Он заставил раджу Джасвант Сингха написать сринагарскому радже и надавать ему всевозможных обещаний, если тот выдаст Сулейман-Шеку; одновременно он должен был угрожать войной, если тот будет упорствовать. Раджа Сринагара ответил, что он скорее потеряет свои владения, чем поступит так подло. Аурангзеб, видя его решимость, отправляется в поход, подходит к самому подножию гор, ставит массу саперов для снятия скал и расширения дороги. Но радже это вовсе не страшно. Ему нечего бояться с этой стороны: сколько бы Аурангзеб ни разбивал скалы, горы эти все же, как я уже сказал, оставались неприступными для армии, и одними камнями здесь можно было бы остановить силы четырех Индостанов; в конце концов Аурангзебу пришлось вернуться без всяких результатов.

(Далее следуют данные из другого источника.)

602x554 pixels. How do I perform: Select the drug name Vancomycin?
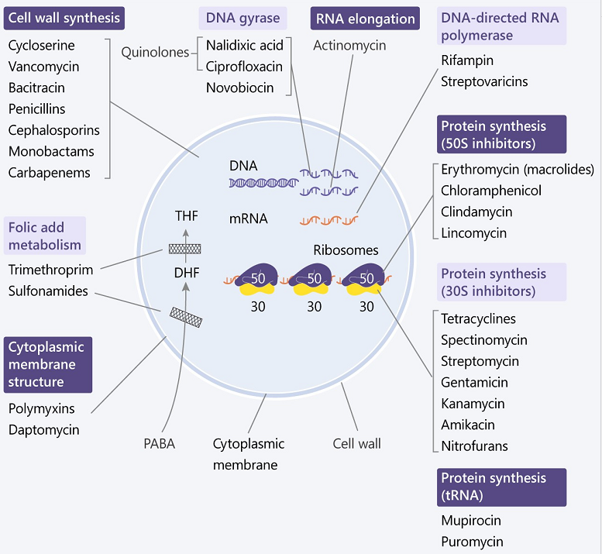(x=43, y=67)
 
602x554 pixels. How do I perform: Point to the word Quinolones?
(x=155, y=53)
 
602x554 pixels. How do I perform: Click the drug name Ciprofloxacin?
(x=244, y=67)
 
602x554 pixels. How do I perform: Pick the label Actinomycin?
(x=349, y=46)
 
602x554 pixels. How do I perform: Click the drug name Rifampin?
(x=467, y=60)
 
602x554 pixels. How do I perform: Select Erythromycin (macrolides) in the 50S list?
(x=517, y=169)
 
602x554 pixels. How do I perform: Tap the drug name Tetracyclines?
(x=478, y=318)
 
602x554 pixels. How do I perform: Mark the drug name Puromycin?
(x=472, y=542)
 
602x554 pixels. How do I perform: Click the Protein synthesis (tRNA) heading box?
(x=502, y=487)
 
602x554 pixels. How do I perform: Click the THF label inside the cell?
(x=186, y=215)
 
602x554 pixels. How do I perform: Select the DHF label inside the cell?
(x=186, y=272)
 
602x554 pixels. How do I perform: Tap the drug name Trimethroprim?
(x=50, y=270)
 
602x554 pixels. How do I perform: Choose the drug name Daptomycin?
(x=43, y=429)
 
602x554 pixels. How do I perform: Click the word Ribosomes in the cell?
(x=346, y=250)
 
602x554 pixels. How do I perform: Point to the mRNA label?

Тем временем Дара приближается к своей крепости Бхаккар. Когда он был от нее на расстоянии двух или трех коротких дневных переходов, он получил известия, что Мир-Баба, который уже давно осаждал эту крепость, довел ее наконец до крайнего истощения, как я об этом узнал впоследствии от наших французов и других франги, бывших там. Фунт риса или мяса стоил больше экю, и в соответственной пропорции расценивались и другие припасы. Тем не менее губернатор все еще держался, делал вылазки, которые чрезвычайно беспокоили врага, и проявлял необыкновенную осторожность, храбрость и преданность, насмехаясь над усилиями генерала Мир-Бабы и над всеми угрозами и обещаниями Аурангзеба.
Вот что я слыхал впоследствии от наших французов и всех других франги, которые были с ним. К этому они добавляли, что, когда он узнал о приближении Дары, он удвоил свою щедрость и так сумел воодушевить и расположить к себе солдат, что все они без исключения были полны решимости сделать вылазку против врага и во что бы то ни стало заставить снять осаду и впустить Дару. Подсылая в лагерь шпионов, распространявших слух о приближении Дары во главе большого войска, он посеял среди армии Мир-Бабы такой страх и тревогу, что она готова была разбежаться или перейти на сторону Дары, если бы тот действительно прибыл, как этого ежеминутно ожидали. Но Даре слишком не везло, чтобы ему могло улыбнуться счастье в каком-либо предприятии. Считая невозможным заставить снять осаду при помощи того немногочисленного отряда, который был с ним, он решил переправиться через реку Инд и добраться до Персии, хотя это было чрезвычайно трудно осуществить вследствие лежавших на пути пустынь и отсутствия хорошей воды. Кроме того, вдоль всей границы живут мелкие раджи и патаны, не признающие, можно сказать, никого — ни персов, ни моголов. Однако жена его отговорила от этого намерения: по ее словам, это дело было недостойно величия его рода — неужели он хочет, чтобы его жена и дочь стали рабынями персидского шаха? Лучше умереть, чем терпеть такой позор. Рассказывают, будто в свое время жена Хумаюна стала рабыней шаха.